Can I just solder directly onto the battery
terminals? With a copper wire. Should I use
flux? Will this overheat the battery and/or blow
it up?

I have opened up surplus NiMH batteries and removed the cells to
rearrange them as a battery supply for a different device. I was able to
solder them and my new battery pack worked. I didn't have any explosions
when soldering but the pack started to leak after about 12 months of use
with regular recharging.
I threw the battery pack away when it started leaking. I don't know for
sure if the resoldering of the cells caused the leaking. The original
cells might have been a problem without the tampering. They were sold as
surplus.

I consider the effort and cost to be worth it. Less than two dollars of
surplus batteries made a working, rechargable pack that would have cost
me nearly sixty dollars!

insula

Here is a tip. If you are soldering onto battery terminals, first melt a big
blob of solder onto the end using a very hot iron.
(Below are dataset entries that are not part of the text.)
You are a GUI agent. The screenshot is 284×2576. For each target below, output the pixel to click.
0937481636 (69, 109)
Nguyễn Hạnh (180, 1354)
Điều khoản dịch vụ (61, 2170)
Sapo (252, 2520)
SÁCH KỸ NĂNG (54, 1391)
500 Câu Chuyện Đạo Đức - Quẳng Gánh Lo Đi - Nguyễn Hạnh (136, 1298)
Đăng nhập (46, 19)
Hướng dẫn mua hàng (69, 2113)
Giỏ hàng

Then, remelt the solder
and stick the wire into it. Works quite nicely, and doesn't overheat the
battery too much.

This works well for sets with tabs welded onto them too. Connecting between
welded sets is much easier with 'the blob' technique.

Spot welding is obviously better, but I don't have a spot welder...

I agree about RC pack pricing, way too much for what you get.

Another tip is that you can get shrink-wrap tubes to fit the battery pack
into, which make them very nice looking, and holds them together well, so
there isn't as much stress on the solder joints.